- [Texto do exercício]:
Os modismos foram só a vitrine mais singela das transformações na vida nacional - iniciadas, é verdade, em 1808, após o desembarque da família real. A terra pela qual dom Pedro se apaixonou a ponto de romper com Portugal (não sem antes implorar ao pai dom João VI, em 1821, para que lhe poupasse do posto de príncipe regente. Leia mais à pág. 32) reagiu com empolgação à sensação de autonomia. Quando deixou o Rio de Janeiro, em 1831, o soberano havia legado uma nação ainda turbulenta politicamente, mas já estabelecida como Império do Brasil. O cenário que encontrou às vésperas do Grito do Ipiranga, escreve Laurentino Gomes em 1822, indicava que o país de 4,5 milhões de habitantes "tinha tudo para dar errado: de cada três brasileiros, dois eram escravos, negros forros, mulatos, índios ou mestiços. Era uma população pobre e carente de tudo. O medo de uma rebelião escrava pairava como um pesadelo sobre a minoria branca. Os analfabetos somavam mais de 90% dos habitantes".

- [Tarefa]: No texto sobre as transformações na vida nacional, quantos habitantes tinha o país às vésperas do Grito do Ipiranga? Estas linhas provêm de outra fonte.

- [Entradas de dados armazenados]:
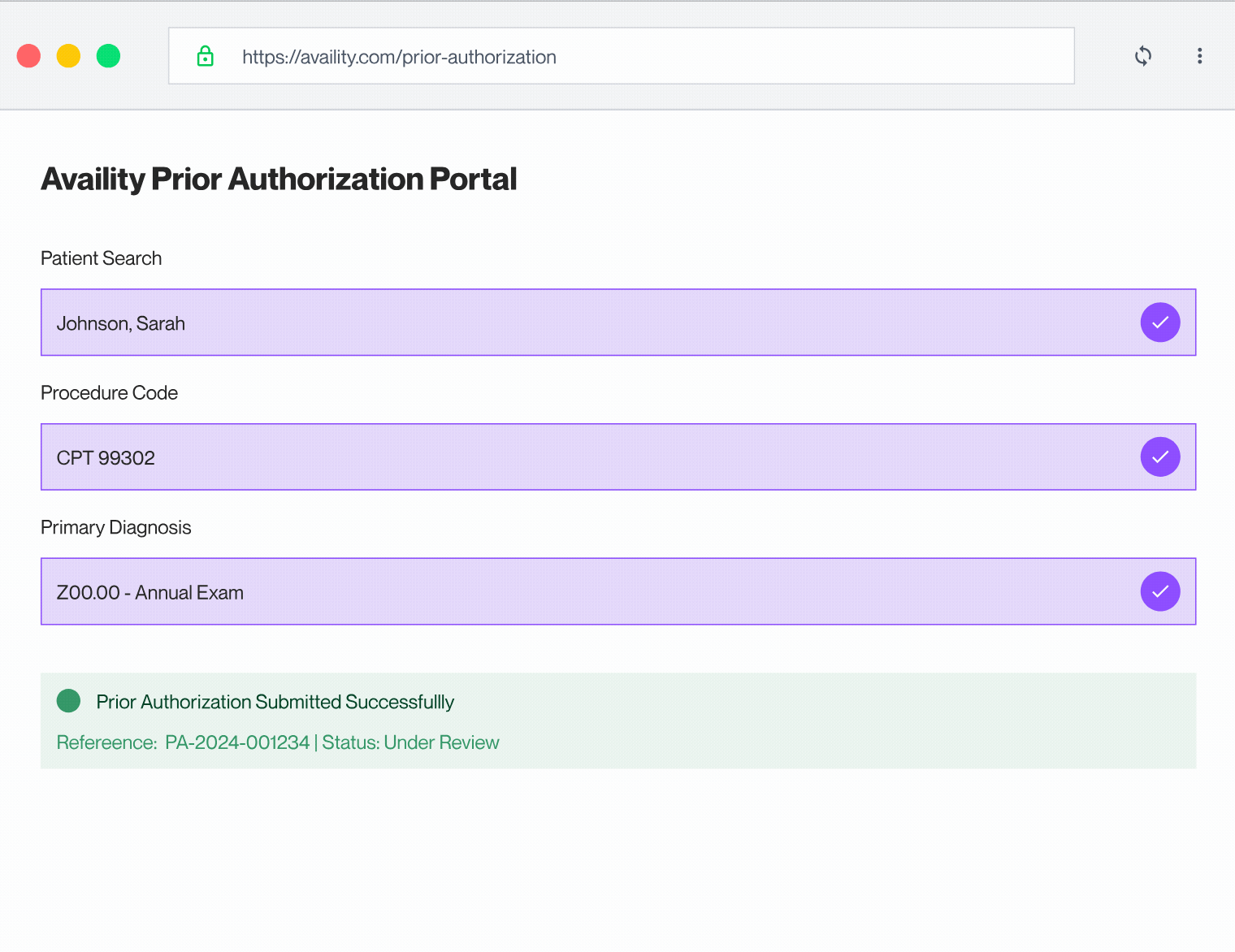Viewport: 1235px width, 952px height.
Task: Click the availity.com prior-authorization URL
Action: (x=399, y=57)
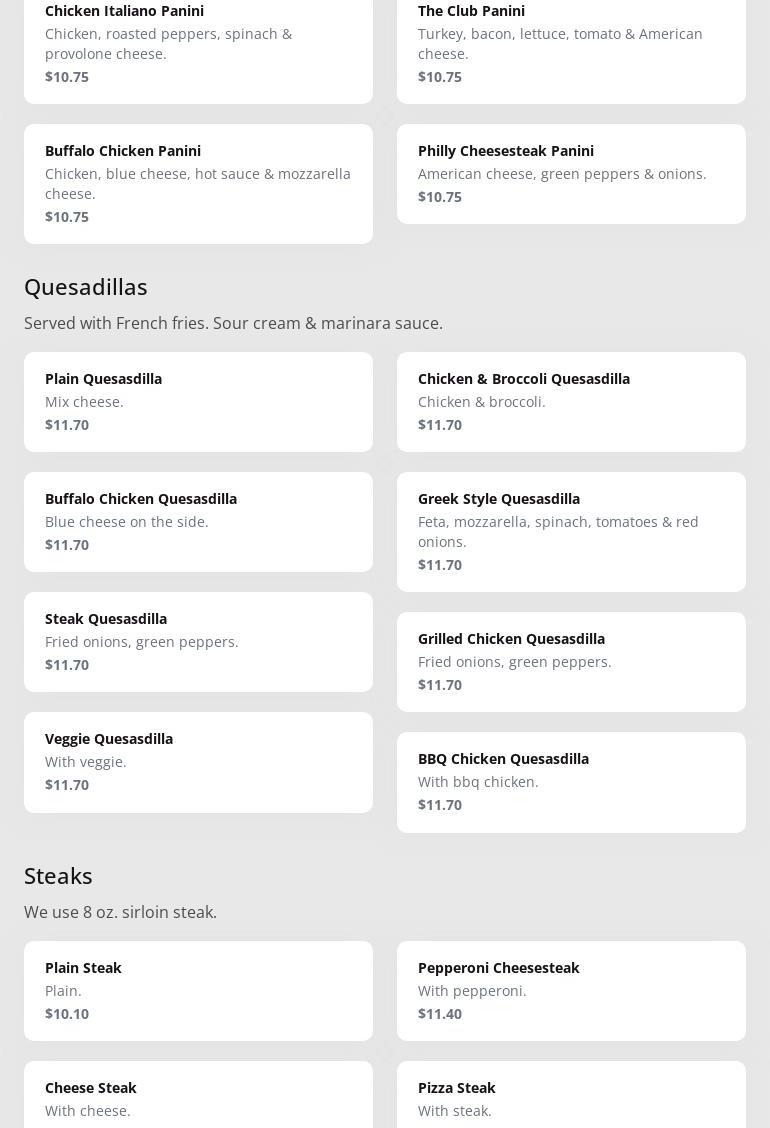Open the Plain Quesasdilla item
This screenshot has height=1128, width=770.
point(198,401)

- [Resposta escrita]: 4,5 milhões de habitantes.